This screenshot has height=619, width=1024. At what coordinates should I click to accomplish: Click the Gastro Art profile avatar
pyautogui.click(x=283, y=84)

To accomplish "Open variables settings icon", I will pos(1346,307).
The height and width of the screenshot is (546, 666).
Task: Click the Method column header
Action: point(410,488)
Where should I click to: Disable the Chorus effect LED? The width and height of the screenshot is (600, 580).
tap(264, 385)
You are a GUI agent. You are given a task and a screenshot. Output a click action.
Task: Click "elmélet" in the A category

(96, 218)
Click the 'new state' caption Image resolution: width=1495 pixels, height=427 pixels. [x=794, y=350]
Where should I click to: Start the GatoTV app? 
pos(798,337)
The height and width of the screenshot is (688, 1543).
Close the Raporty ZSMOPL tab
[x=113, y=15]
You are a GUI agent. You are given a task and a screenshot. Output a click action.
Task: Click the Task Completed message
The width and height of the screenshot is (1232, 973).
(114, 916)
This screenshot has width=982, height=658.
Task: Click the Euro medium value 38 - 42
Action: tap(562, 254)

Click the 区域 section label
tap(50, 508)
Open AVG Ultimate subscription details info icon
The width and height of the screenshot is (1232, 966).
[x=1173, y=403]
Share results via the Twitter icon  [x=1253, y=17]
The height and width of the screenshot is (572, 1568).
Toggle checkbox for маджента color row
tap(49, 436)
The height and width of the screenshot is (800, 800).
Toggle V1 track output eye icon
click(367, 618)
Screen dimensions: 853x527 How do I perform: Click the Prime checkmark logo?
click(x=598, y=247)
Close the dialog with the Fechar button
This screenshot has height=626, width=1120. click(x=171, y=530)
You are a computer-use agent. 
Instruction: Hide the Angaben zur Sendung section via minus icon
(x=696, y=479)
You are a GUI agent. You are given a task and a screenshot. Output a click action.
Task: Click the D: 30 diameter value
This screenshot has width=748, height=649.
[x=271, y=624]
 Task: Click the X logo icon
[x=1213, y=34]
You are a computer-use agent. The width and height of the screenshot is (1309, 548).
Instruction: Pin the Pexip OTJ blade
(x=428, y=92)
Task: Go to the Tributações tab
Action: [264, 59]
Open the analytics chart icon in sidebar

──────────────────────────────

▸ ASSIGNED TASK
The records above need to be retyped in full, exactly as given.

▸ RESPONSE TO THIS EXERCISE
This screenshot has height=619, width=1024. At what coordinates should I click to accomplish: Click the Gastro Art profile avatar
pyautogui.click(x=283, y=84)

To accomplish "Open variables settings icon", I will pos(1346,307).
The height and width of the screenshot is (546, 666).
Task: Click the Method column header
Action: point(410,488)
Where should I click to: Disable the Chorus effect LED? The width and height of the screenshot is (600, 580).
tap(264, 385)
You are a GUI agent. You are given a task and a screenshot. Output a click action.
Task: Click "elmélet" in the A category

(96, 218)
Click the 'new state' caption Image resolution: width=1495 pixels, height=427 pixels. [x=794, y=350]
Where should I click to: Start the GatoTV app? 
pos(798,337)
The height and width of the screenshot is (688, 1543).
Close the Raporty ZSMOPL tab
[x=113, y=15]
You are a GUI agent. You are given a task and a screenshot. Output a click action.
Task: Click the Task Completed message
The width and height of the screenshot is (1232, 973).
(114, 916)
This screenshot has width=982, height=658.
Task: Click the Euro medium value 38 - 42
Action: tap(562, 254)

Click the 区域 section label
tap(50, 508)
Open AVG Ultimate subscription details info icon
The width and height of the screenshot is (1232, 966).
[x=1173, y=403]
Share results via the Twitter icon  [x=1253, y=17]
The height and width of the screenshot is (572, 1568).
Toggle checkbox for маджента color row
tap(49, 436)
The height and width of the screenshot is (800, 800).
Toggle V1 track output eye icon
click(367, 618)
Screen dimensions: 853x527 How do I perform: Click the Prime checkmark logo?
click(x=598, y=247)
Close the dialog with the Fechar button
This screenshot has height=626, width=1120. click(x=171, y=530)
You are a computer-use agent. 
Instruction: Hide the Angaben zur Sendung section via minus icon
(x=696, y=479)
You are a GUI agent. You are given a task and a screenshot. Output a click action.
Task: Click the D: 30 diameter value
This screenshot has width=748, height=649.
[x=271, y=624]
 Task: Click the X logo icon
[x=1213, y=34]
You are a computer-use agent. The width and height of the screenshot is (1309, 548).
Instruction: Pin the Pexip OTJ blade
(x=428, y=92)
Task: Go to the Tributações tab
Action: [264, 59]
Open the analytics chart icon in sidebar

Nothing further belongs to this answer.